Completely thrombosed aneurysms of the posterior cerebral artery (CTPCAAs) are rare lesions with different characteristics and clinical behavior when compared with other intracranial aneurysms.

Objective

To describe and analyze the main features of CTPCAAs.

Material and Methods

Fifteen CTPCAAs were studied (14 literature cases plus one illustrative case). Clinical, radiologic, pathologic, and therapeutic data were obtained and analyzed.

Results

CTPCAAs are large (mean: 2.43 cm), located proximally (80% at P1-P2 segments), and show a slight predominance of a fusiform appearance. Posterior cerebral artery (PCA) occlusion ensued after aneurysm complete thrombosis in 73% of patients (11/15). However, only 33% of patients developed a PCA territory stroke, due to a rich distal arterial collateral network. Three mutually exclusive clinical presentations were observed: subarachnoid hemorrhage (SAH) (n = 3), “stroke-like” syndrome (n = 7), and “tumor-like” syndrome (n = 4). One case was incidental. Three treatments were performed: conservative (n = 7), endovascular (n = 1), and surgery (n = 7). CTPCAA exclusion was the goal of surgery. Neural structures decompression was also sought in tumor-like cases. CTPCAA elimination as a potential bleeding source was the target in stroke-like cases.
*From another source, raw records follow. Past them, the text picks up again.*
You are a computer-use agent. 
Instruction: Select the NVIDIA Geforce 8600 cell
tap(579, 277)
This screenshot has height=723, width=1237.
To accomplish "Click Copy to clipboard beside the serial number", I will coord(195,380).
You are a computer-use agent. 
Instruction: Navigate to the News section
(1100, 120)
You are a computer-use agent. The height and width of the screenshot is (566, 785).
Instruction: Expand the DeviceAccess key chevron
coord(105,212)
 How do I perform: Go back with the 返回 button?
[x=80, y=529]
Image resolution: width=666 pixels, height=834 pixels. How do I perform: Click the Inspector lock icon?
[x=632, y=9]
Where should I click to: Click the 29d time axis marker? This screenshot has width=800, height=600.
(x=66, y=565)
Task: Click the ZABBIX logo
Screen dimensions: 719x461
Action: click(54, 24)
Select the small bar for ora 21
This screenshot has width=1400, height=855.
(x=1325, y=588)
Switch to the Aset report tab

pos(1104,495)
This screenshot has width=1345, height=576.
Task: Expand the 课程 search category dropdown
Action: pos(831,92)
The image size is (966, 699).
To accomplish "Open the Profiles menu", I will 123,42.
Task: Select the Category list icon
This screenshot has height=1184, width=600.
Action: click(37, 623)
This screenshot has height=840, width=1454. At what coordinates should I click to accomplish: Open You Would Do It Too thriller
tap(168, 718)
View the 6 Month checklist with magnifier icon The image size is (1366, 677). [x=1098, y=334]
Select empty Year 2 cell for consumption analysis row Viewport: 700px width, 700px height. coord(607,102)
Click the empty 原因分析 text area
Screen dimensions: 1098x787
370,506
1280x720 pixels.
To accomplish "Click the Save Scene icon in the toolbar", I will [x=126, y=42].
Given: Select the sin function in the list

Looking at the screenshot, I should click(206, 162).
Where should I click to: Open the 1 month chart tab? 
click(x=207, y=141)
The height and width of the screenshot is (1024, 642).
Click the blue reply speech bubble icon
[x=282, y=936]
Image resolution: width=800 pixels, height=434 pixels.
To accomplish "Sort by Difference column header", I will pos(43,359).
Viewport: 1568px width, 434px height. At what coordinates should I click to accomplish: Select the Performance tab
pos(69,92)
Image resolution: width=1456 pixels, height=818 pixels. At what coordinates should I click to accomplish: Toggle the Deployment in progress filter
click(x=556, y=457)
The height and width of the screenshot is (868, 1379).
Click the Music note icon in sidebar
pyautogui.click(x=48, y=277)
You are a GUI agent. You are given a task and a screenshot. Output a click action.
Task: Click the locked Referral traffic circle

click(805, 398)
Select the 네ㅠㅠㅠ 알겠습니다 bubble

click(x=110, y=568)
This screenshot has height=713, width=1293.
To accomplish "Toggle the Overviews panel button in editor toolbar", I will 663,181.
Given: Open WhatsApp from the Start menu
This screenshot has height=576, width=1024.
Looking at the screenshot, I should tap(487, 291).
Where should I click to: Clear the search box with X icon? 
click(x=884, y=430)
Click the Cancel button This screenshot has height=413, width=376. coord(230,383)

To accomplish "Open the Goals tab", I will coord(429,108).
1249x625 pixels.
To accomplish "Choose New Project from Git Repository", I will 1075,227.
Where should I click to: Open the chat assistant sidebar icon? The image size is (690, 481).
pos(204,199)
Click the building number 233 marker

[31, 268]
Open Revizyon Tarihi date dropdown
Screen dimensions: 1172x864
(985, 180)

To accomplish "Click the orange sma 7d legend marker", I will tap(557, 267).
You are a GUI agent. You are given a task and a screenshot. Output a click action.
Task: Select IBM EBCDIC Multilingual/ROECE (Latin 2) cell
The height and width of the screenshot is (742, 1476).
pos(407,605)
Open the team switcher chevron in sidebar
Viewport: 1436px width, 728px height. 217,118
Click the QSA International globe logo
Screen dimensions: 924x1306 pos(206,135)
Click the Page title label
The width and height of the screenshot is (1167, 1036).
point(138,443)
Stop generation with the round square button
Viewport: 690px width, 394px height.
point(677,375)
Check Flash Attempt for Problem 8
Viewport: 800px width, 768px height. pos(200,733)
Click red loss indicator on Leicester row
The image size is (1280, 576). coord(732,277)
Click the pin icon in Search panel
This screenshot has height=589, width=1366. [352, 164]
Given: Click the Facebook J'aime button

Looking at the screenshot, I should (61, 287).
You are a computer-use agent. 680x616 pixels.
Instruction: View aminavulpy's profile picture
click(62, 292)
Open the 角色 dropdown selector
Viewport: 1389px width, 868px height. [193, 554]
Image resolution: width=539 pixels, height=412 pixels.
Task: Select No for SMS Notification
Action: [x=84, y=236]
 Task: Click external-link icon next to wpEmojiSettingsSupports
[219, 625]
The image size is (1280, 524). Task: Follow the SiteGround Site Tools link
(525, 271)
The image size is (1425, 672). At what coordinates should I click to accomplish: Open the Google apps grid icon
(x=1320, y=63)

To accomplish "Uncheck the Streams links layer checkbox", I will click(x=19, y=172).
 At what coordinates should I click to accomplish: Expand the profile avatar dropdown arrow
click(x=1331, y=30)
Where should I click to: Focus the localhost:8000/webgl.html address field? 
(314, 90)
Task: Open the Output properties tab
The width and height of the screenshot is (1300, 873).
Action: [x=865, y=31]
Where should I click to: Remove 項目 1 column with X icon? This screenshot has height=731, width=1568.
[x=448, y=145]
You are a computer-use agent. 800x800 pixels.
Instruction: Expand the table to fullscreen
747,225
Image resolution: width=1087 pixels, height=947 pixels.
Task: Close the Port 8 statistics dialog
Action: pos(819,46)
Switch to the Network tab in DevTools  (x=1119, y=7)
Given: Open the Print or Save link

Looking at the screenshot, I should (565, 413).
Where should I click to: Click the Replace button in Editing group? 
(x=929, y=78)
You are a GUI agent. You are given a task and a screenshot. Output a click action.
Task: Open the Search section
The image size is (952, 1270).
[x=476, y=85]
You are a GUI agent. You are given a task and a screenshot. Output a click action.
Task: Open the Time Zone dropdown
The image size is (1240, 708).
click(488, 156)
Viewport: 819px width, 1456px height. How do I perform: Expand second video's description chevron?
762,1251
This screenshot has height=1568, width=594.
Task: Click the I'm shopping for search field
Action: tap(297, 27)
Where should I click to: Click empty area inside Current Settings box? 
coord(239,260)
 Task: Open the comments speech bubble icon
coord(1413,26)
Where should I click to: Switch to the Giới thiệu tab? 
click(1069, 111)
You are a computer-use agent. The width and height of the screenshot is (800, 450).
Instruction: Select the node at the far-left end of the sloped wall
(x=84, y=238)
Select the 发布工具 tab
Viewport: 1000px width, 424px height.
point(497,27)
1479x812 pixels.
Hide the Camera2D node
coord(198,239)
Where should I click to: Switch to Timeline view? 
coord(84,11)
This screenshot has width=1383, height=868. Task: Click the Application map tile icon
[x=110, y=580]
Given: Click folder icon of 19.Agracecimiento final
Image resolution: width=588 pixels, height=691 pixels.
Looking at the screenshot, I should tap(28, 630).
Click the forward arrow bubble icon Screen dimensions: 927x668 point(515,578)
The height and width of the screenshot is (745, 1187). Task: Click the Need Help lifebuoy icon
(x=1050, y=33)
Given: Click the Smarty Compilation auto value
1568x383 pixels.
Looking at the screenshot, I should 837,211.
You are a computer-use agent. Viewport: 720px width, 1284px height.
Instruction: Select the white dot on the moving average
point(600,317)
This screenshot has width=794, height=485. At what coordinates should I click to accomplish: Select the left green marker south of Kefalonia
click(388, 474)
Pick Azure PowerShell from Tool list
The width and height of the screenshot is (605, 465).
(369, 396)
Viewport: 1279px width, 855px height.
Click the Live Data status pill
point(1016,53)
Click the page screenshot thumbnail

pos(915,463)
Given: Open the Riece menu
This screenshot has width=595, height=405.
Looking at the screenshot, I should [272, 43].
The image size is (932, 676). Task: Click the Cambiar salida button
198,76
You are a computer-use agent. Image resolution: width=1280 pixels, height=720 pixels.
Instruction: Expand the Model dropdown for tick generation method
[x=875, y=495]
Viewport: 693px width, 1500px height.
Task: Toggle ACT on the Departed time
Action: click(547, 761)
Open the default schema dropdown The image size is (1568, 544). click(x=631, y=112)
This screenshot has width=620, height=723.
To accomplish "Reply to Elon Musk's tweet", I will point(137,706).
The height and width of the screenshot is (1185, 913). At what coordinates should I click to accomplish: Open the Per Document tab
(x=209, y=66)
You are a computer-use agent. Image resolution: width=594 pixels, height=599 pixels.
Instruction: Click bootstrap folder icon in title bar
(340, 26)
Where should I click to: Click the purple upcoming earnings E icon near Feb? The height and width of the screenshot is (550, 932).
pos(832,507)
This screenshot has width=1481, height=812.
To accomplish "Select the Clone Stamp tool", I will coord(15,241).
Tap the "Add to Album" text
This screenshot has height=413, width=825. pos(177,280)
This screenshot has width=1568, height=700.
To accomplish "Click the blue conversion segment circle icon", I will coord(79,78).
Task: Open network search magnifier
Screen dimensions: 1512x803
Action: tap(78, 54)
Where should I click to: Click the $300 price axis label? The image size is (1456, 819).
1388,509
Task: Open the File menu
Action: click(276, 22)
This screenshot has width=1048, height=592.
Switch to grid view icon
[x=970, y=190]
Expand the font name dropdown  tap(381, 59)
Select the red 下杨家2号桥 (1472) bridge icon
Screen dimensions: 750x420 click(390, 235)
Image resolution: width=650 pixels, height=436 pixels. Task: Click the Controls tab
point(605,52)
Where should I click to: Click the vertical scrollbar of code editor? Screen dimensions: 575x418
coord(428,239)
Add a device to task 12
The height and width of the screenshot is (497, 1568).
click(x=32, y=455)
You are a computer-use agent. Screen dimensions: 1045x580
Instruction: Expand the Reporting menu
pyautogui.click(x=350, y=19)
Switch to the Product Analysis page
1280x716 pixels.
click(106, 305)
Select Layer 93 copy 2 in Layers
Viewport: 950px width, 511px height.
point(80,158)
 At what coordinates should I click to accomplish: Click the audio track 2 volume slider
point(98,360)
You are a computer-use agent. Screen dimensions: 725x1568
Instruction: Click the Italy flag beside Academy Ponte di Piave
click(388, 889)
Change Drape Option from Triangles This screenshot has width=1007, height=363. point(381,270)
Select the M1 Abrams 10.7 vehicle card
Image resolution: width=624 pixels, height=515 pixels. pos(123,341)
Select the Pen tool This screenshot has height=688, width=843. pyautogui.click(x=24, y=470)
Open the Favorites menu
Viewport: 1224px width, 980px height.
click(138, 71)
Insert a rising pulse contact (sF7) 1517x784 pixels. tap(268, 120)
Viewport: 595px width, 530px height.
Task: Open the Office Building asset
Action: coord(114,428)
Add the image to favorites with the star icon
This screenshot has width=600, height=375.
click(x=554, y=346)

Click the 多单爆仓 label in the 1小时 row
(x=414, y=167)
General outcome among CTPCAAs was good (73% of cases scored Glasgow Outcome Scale 4-5/Modified Rankin Scale 0-2).

Conclusions

CTPCAAs are characterized by young age at presentation, male predominance, proximal location on PCA, and tendency to cause PCA occlusion. The PCAA clinical presentation depends on the mechanism of complete thrombosis. SAH and stroke-like syndrome CTPCAAs harbor a less organized thrombus than tumor-like CTPCAAs, which makes the aneurysm more prone to hemorrhagic/ischemic complications. Thus clinical presentation may indicate the clinical evolution in CTPCAAs. The management of CTPCAAs varied according to the patient's clinical condition and the risk evaluation for future complications derived from the aneurysm. Clinical surveillance and surgical removal were the most frequent treatment options performed. Surgery was focused on neural decompression and/or CTPCAA elimination as a potential source of bleeding.